Après avoir livré des dessins deux fois par semaine depuis plus de 20 ans dans le International Herald Tribune d'abord, puis dans le New York Times, et reçu trois prix de l’Overseas Press Club of America dans cette catégorie, je pensais que la cause du dessin de presse était entendue, dans un journal qui lui était notoirement réticent dans le passé. Ça, c'était avant.

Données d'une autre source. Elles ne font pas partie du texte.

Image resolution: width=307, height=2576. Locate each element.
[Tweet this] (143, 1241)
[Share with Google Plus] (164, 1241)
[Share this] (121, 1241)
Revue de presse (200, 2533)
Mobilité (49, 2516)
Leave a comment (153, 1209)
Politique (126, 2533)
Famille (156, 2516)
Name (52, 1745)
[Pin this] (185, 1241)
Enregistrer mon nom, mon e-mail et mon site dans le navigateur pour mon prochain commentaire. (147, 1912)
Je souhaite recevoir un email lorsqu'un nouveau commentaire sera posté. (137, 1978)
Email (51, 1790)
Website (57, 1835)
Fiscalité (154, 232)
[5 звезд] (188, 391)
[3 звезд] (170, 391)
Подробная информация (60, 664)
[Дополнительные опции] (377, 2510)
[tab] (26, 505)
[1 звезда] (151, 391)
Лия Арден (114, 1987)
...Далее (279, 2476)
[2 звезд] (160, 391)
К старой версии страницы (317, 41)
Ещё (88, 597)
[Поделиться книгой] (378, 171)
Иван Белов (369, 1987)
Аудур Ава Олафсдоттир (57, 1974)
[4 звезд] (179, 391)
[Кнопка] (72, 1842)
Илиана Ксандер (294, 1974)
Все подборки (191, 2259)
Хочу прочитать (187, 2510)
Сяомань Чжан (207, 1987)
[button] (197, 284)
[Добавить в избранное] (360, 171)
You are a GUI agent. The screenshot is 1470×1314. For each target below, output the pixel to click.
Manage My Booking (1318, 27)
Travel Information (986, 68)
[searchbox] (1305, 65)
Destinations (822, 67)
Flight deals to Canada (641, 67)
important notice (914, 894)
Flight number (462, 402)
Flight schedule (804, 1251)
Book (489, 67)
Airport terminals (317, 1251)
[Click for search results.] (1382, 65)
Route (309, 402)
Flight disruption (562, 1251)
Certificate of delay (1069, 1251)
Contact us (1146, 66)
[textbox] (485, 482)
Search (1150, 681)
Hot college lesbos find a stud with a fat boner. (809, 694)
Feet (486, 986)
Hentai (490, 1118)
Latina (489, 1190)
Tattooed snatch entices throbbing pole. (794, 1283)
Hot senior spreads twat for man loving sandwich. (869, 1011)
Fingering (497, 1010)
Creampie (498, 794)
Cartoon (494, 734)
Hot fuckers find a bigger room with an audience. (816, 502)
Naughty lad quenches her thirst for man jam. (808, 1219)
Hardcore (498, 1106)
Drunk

En avril 2019, une caricature de Nétanyahou distribuée par des agences d’illustrations et publiée dans les éditions internationales a déclenché une indignation générale, des excuses du Times et la résiliation des contrats de syndication. A présent, un mois plus tard, le journal annonce la fin des dessins de presse maison au 1er juillet. Je pousse un soupir en posant mon crayon: tant d'années de travail, anéanties par un seul dessin - même pas de moi - qui n'aurait peut-être pas dû être publié dans «le meilleur journal du monde».
Ces dernières années, avec la Fondation Cartooning for Peace, créée avec le dessinateur français Plantu (aujourd'hui fondation Freedom Cartoonists) et feu Kofi Annan - un grand défenseur du dessin de presse - ou au board de l'Association des caricaturistes américains, j'ai constamment mis en garde contre le danger de ces tempêtes qui emportent tout sur leur passage. Si les dessins de presse sont une cible de choix, c'est en raison de leur nature et de leur visibilité: ils condensent une opinion, ce sont des raccourcis visuels qui ont une capacité sans pareil à frapper les esprits. C'est leur force, et leur faiblesse. Mais je crois que les dessins sont surtout un révélateur. Souvent, la véritable cible, derrière la caricature, c’est le média qui l'a publiée.
«Les dessins politiques sont nés avec la démocratie. Ils sont attaqués quand la liberté l'est»
En 1995, quand j'avais vingt ans-et-quelques, je suis allé vivre à New York avec ce rêve fou: convaincre le New York Times d’avoir des dessins de presse. «Nous n'avons jamais eu de caricatures politiques et nous n'en aurons jamais», m'a répliqué un directeur artistique. Mais j'étais têtu. Pendant des années, j'ai livré des illustrations pour les pages Opinion et pour le New York Times Book Review. Puis, de retour en Europe, j'ai persuadé l'International Herald Tribune (joint venture du NYT et du Washington Post basée à Paris) d'avoir son propre dessinateur de presse. Et dès 2013, après l'absorption de l'IHT par le NYT, j’y étais enfin: publié sur le site web du NYT, sur ses médias sociaux et dans ses éditions papier internationales. En 2018, nous avons commencé à traduire mes dessins sur ses sites Internet chinois et espagnol. L'édition papier américaine restait le dernier bastion. Sorti par la porte, j'étais revenu par la fenêtre. Et j'avais donné tort à ce directeur artistique: le New York Times a eu du dessin de presse maison. Pendant un moment dans son histoire, il a osé.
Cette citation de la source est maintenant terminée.